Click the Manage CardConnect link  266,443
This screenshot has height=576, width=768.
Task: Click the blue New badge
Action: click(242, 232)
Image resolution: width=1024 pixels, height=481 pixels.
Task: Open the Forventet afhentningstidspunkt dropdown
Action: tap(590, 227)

==

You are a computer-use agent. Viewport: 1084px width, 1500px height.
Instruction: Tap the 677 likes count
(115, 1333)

---

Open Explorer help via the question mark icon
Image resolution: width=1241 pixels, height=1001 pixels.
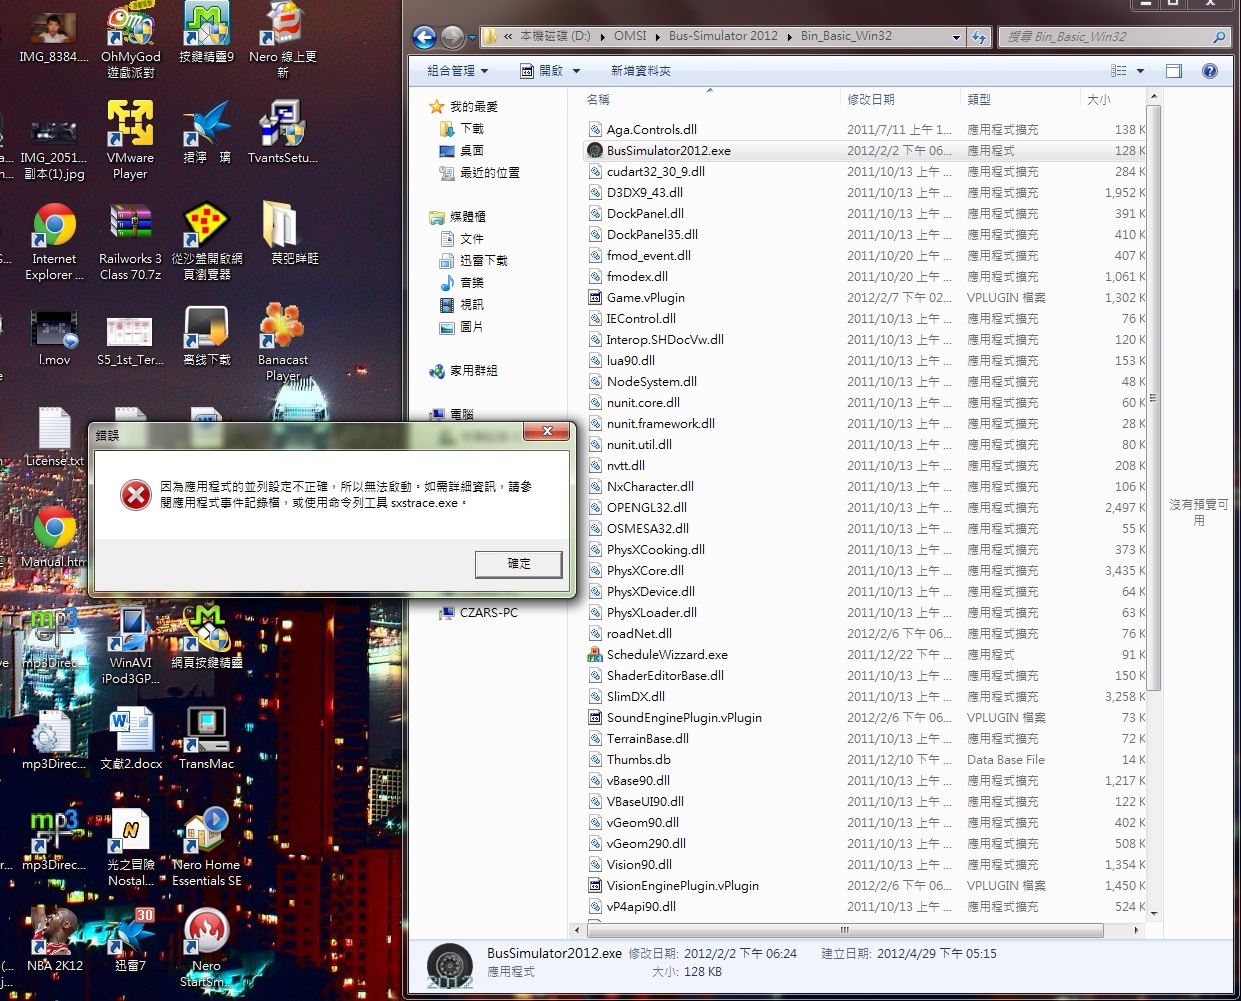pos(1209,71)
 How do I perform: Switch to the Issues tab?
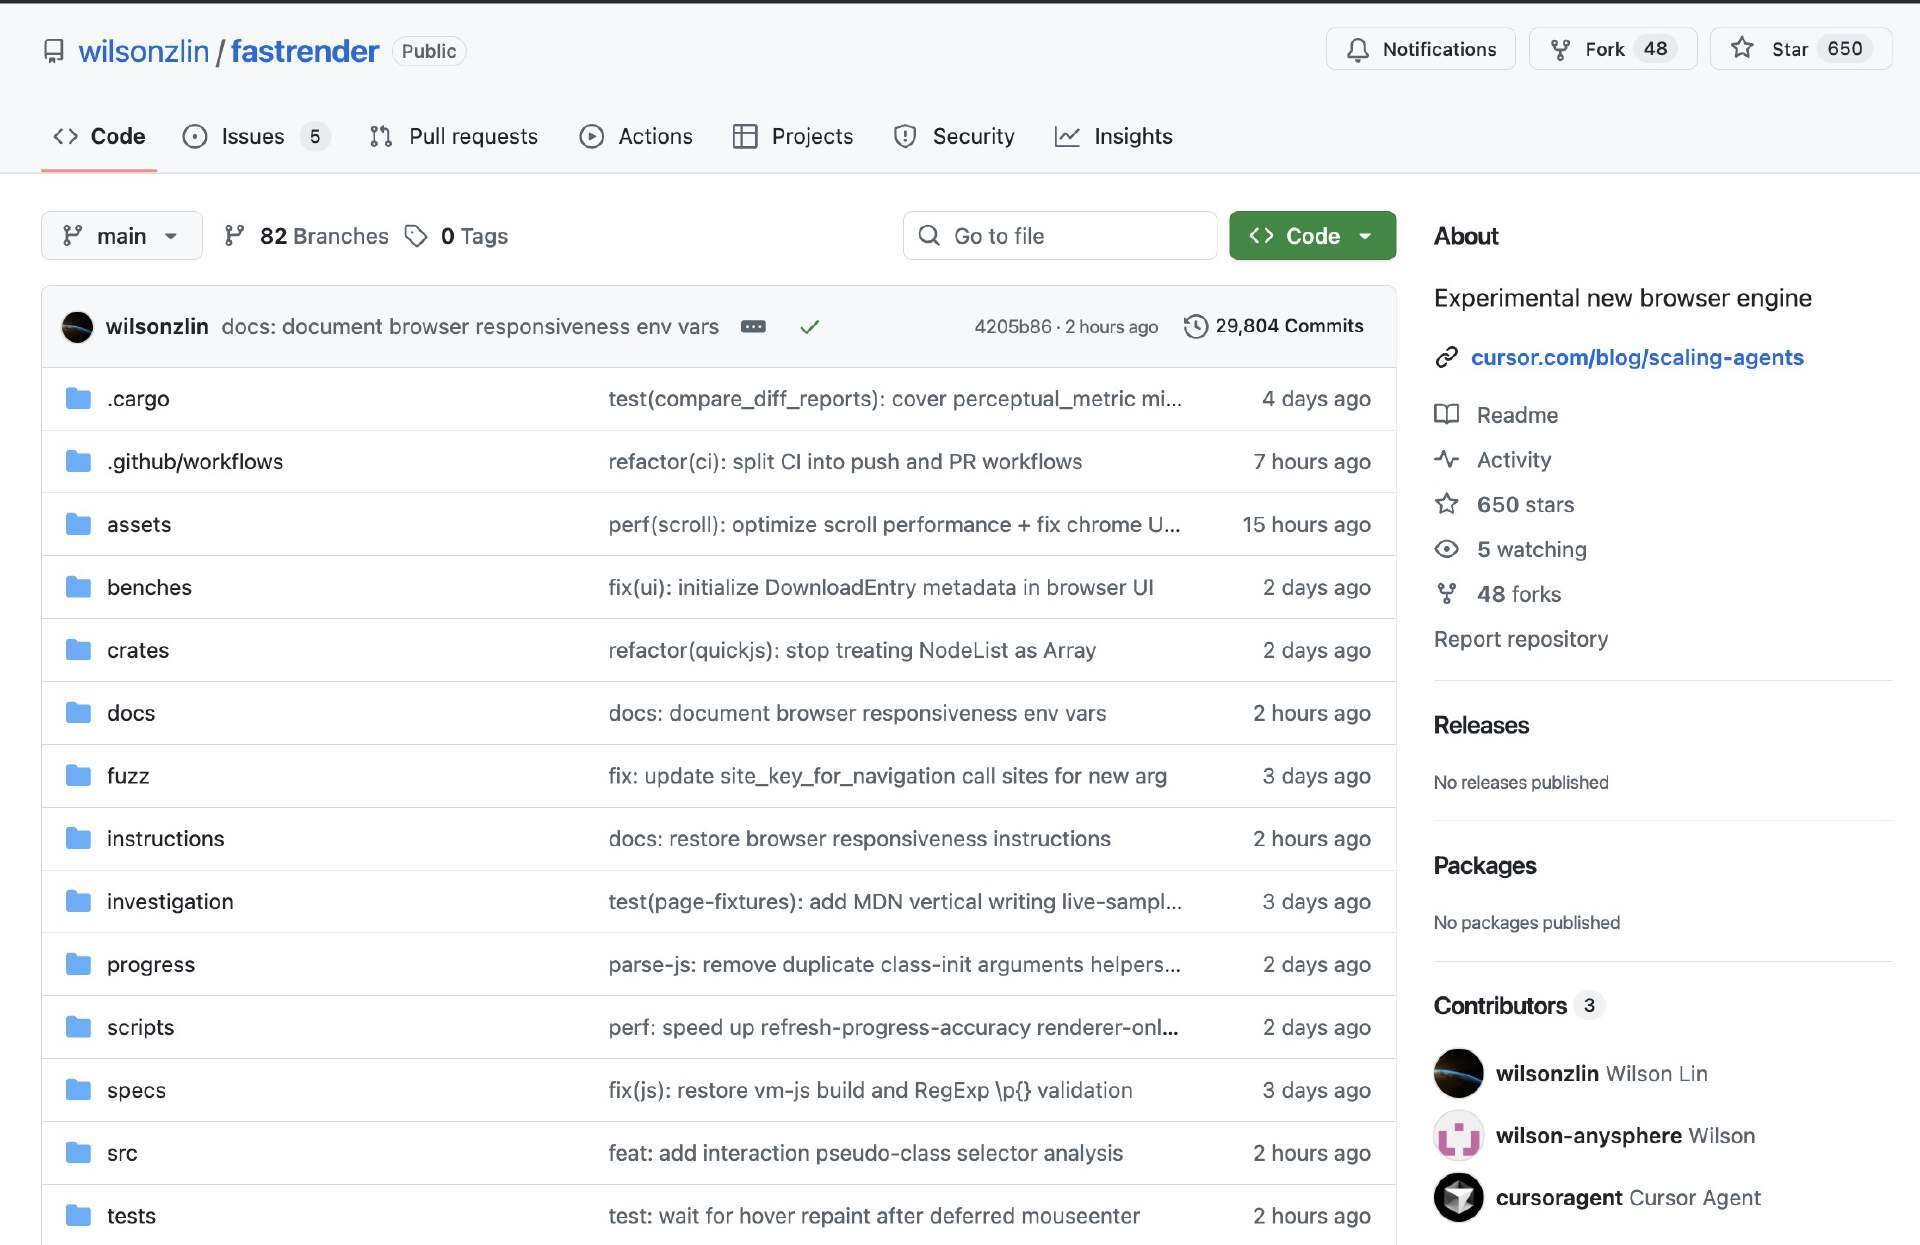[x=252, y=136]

• [TASK]: Starting at the line containing "You are a computer-use" and ending at the line containing "(115, 1333)", rewrite those lines with the requests unchanged, scaling the answer coordinates by 0.45 and rounding each to a whole number, halves up. Give only those lines.

• [EXERCISE SOLUTION]:
You are a computer-use agent. Viewport: 1084px width, 1500px height.
Instruction: Tap the 677 likes count
(52, 600)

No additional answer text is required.